Posted December 10, 2015 Ashley Chadwick
The Monetary Policy committee has voted to keep rates on hold for the 82nd consecutive month. The decision was as expected, with the most recent CPI print of -0.1% in October.
The voting result was 8-1, with McCafferty remaining as the sole dissenter for a fourth month. There had been a possibility that other hawkish members of the MPC could have joined McCafferty in voting for a rate hike. Forbes who had voted for a hike a number of times before the Oil price fall in late 2014 did not change his vote to a hike this time round. Similarly, Forbes who has made several hawkish comments in recent times remained with the majority.
The reasons behind their decision stem from the lack of inflation in the Economy. Oil has again made new multi year lows and subdued wage growth mean there is little fear of inflation rising rapidly.
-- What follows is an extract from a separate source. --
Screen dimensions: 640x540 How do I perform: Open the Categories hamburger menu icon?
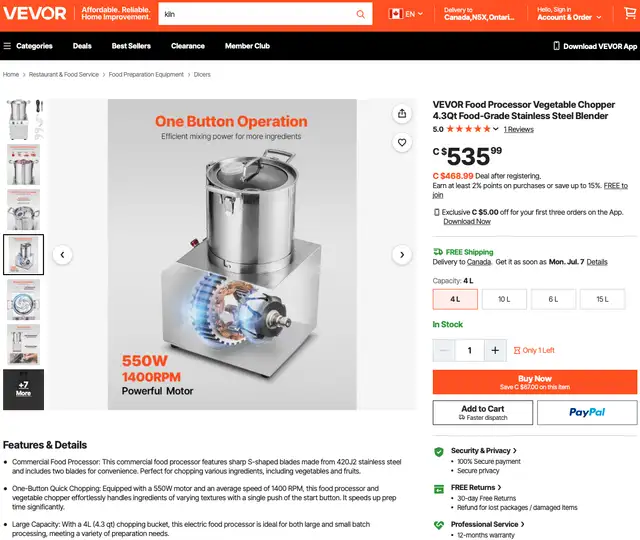click(7, 46)
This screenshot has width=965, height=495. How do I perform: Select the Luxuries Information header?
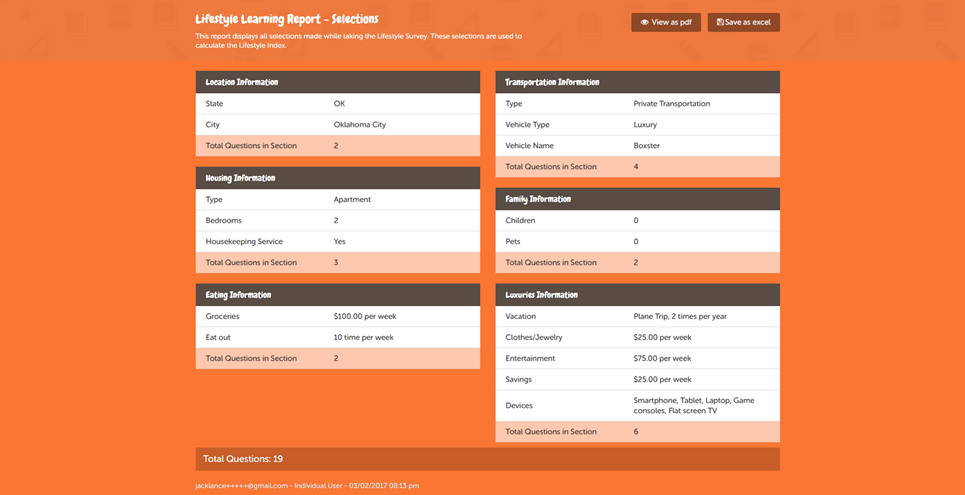(637, 295)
They still believe inflation is set to remain comfortably below the 2% target in the coming months. There was no evidence to suggest the decision on when to increase rates was coming into ‘sharper relief’ as Governor Carney had suggested may happen by the end of the year. This highlighted the lack of inflation pressure in recent months. During which time the BoE inflation projections have fallen.
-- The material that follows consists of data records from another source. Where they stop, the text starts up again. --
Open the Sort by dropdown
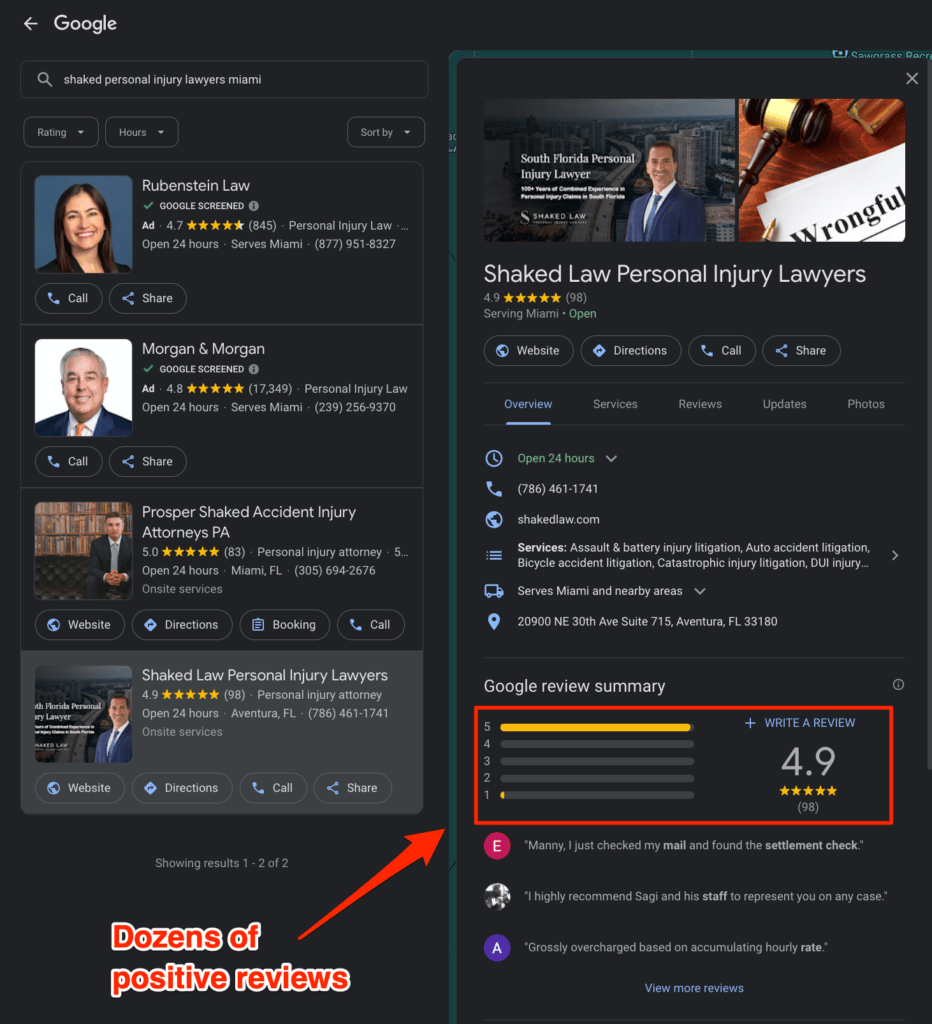(386, 132)
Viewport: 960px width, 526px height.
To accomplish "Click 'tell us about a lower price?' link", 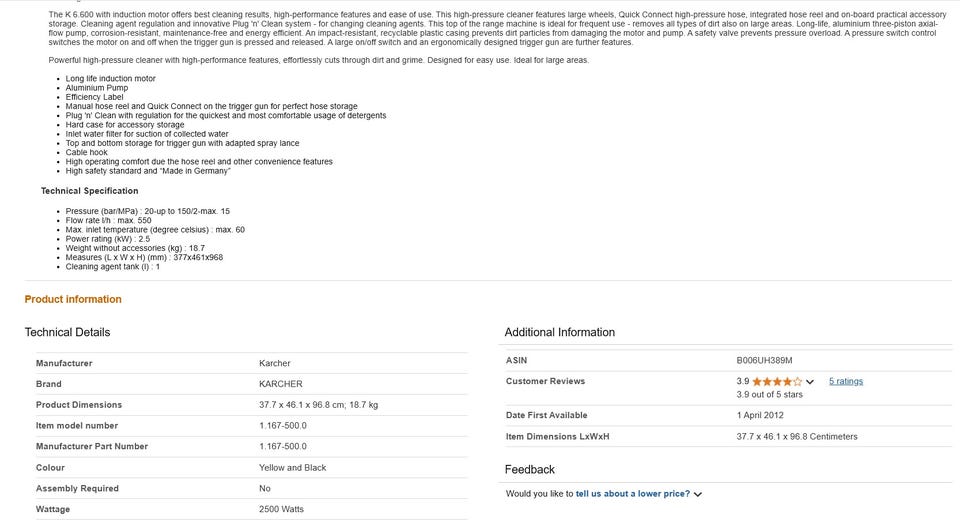I will [632, 494].
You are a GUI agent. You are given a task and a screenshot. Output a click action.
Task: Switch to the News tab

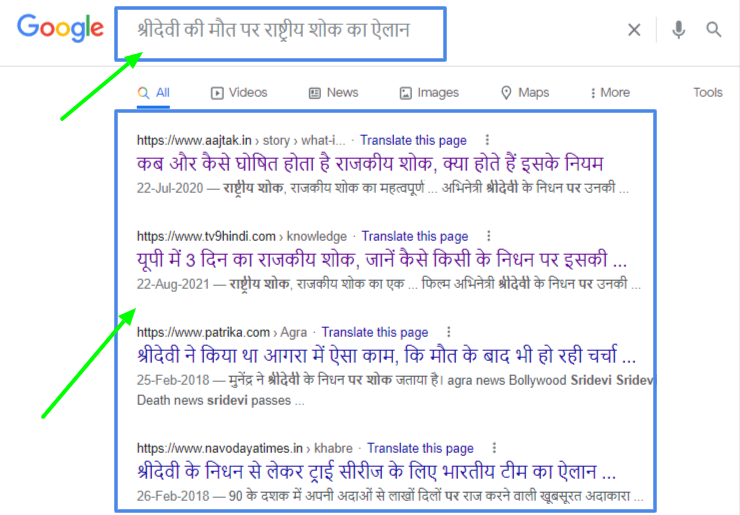tap(333, 93)
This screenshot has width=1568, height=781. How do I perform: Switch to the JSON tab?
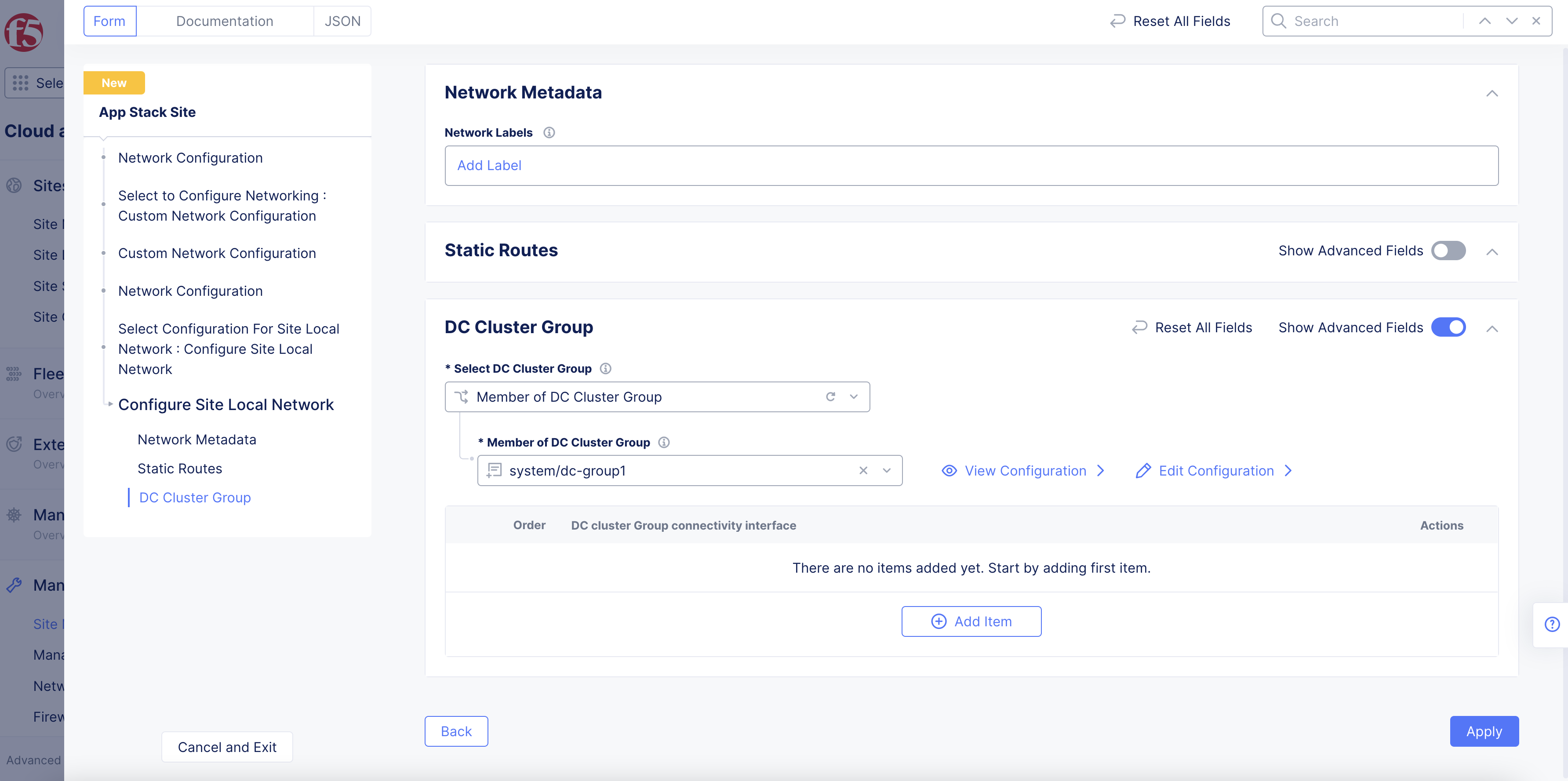(342, 21)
The dovish tone of the minutes saw a fall in the value of the Pound. It dropped 80 pips on the news, but had recovered half of the fall within two hours.
The BoE seems set to remain the ‘Piggy in the middle’, between the diverging Fed and ECB. This may be the case for a while with many analysts shifting their expectation for UK rate lift off back all the time. Current estimates are around late summer 2016. This would make Britain the second major economy to begin monetary tightening as is widely expected.